### TASK
Beginning with the line that holds "Check Truth in Savings Act (TISA)", copy each line through the end of the material below, exactly and with no pictures.
------
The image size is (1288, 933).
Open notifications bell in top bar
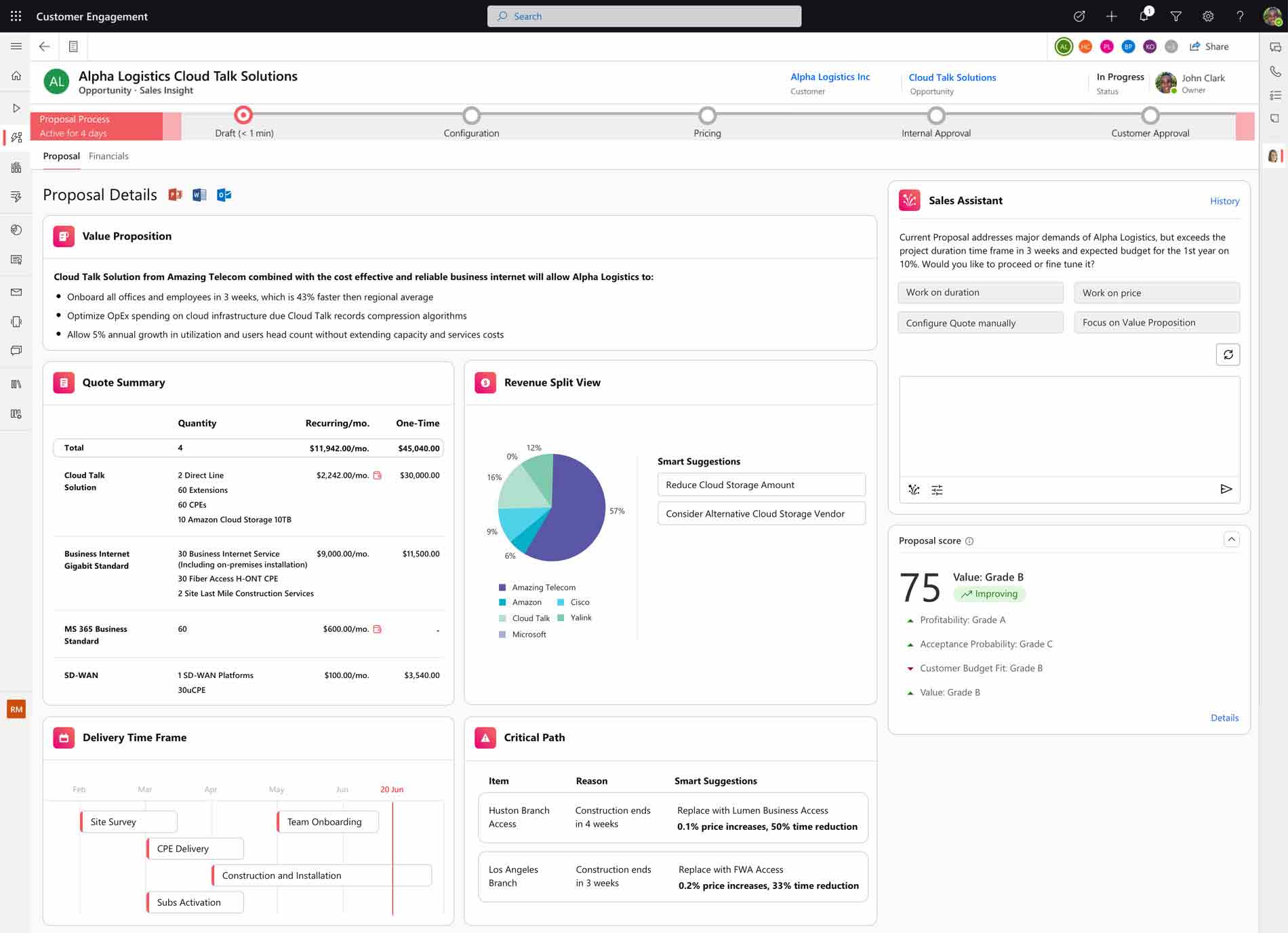point(1144,16)
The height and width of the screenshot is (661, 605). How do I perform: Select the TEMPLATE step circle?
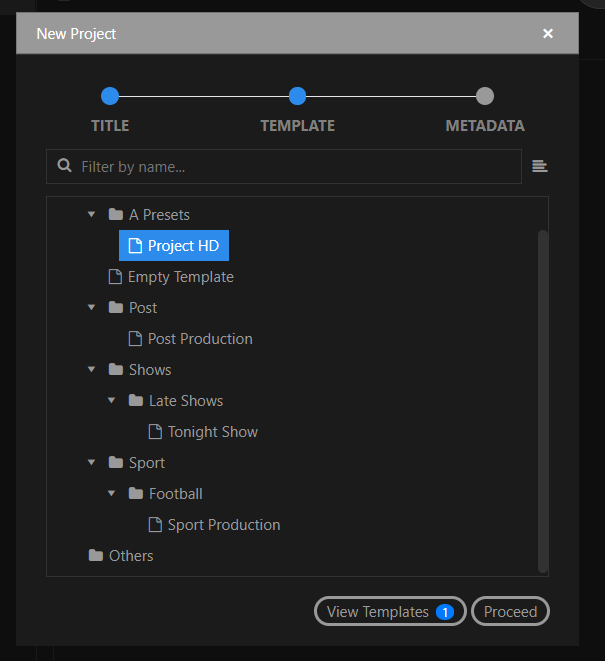(297, 96)
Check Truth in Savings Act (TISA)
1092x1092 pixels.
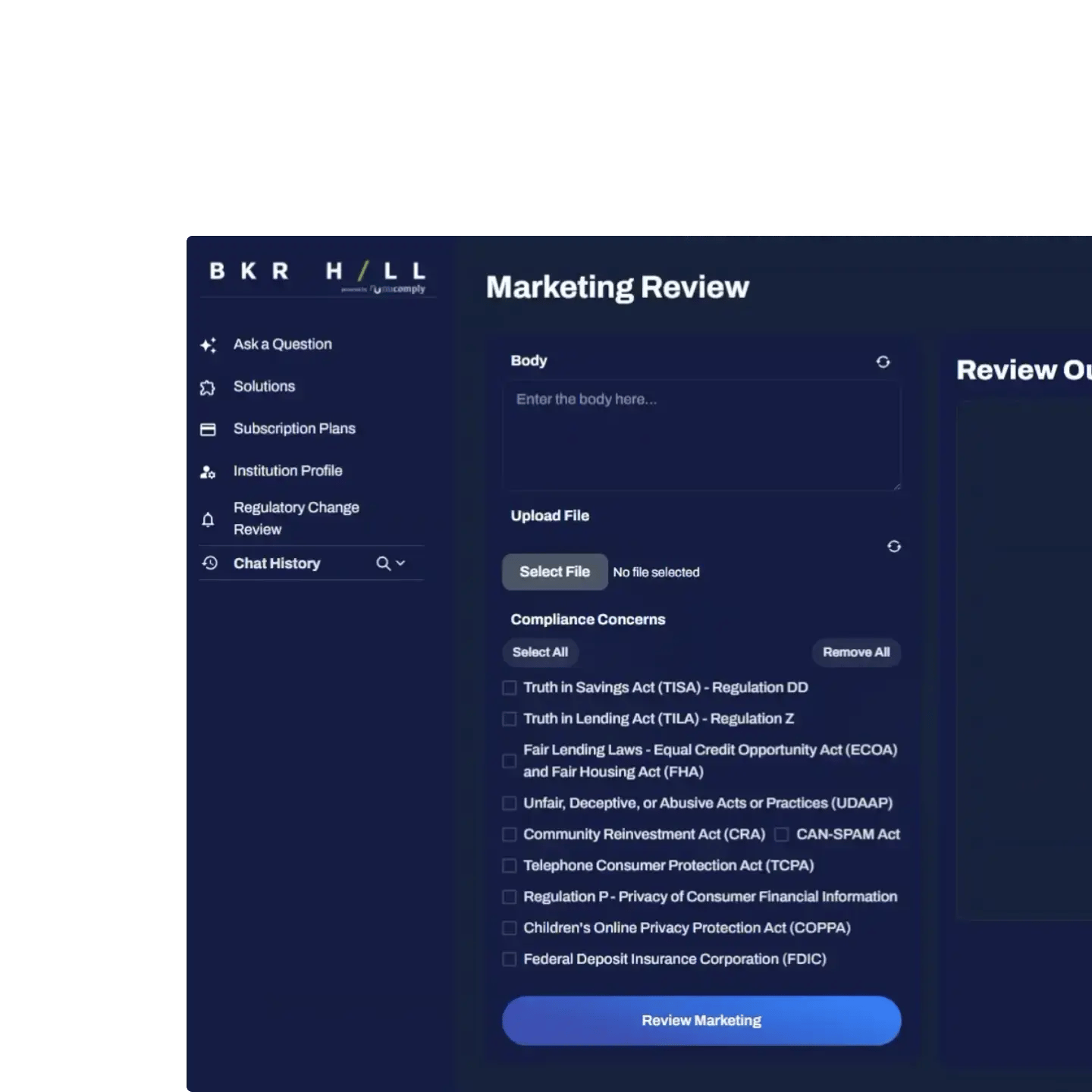point(509,688)

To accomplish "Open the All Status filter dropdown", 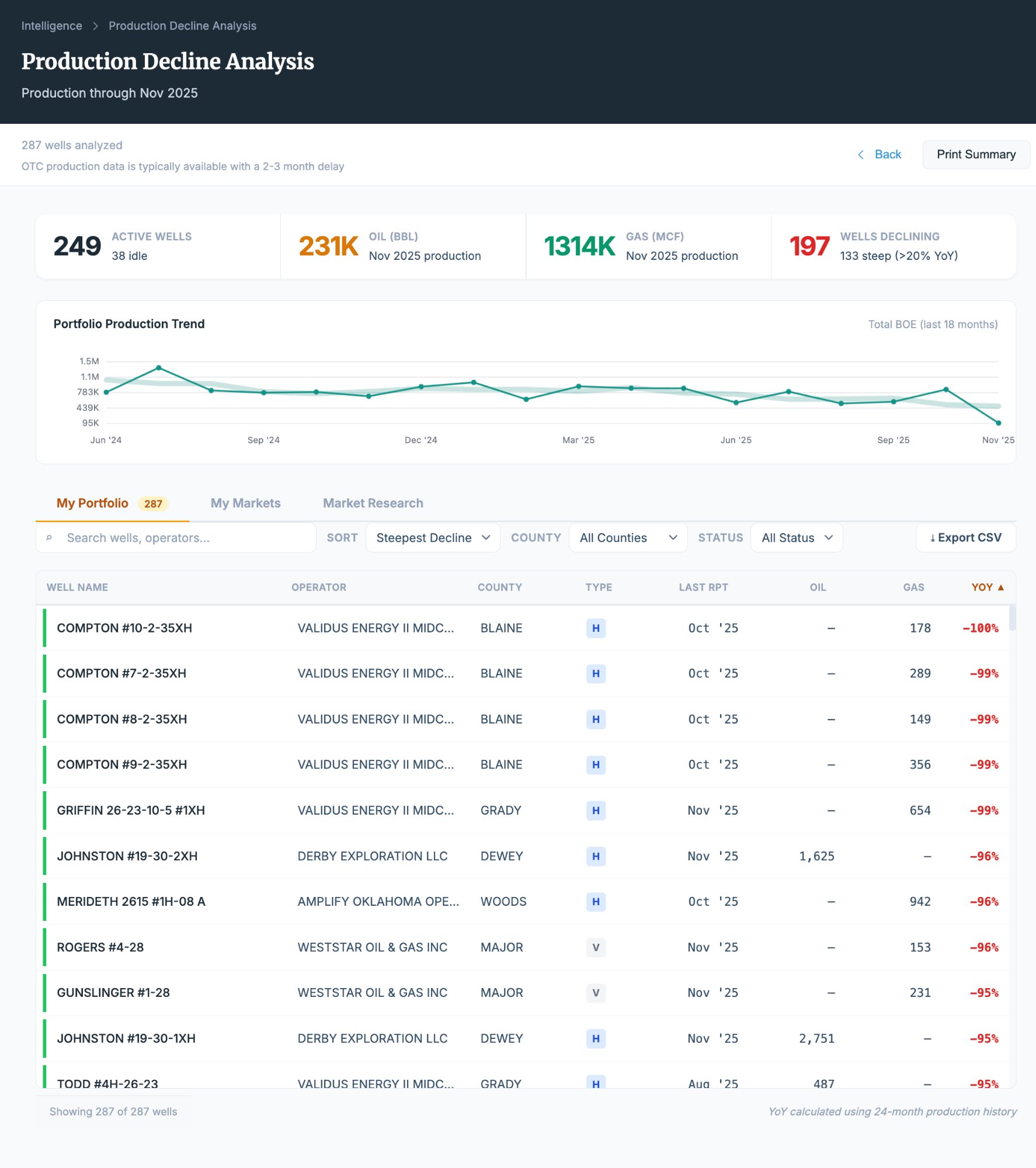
------
### COMPLETED EXERCISE
Check Truth in Savings Act (TISA)
1092x1092 pixels.
point(509,688)

To accomplish "Open the All Status filter dropdown", 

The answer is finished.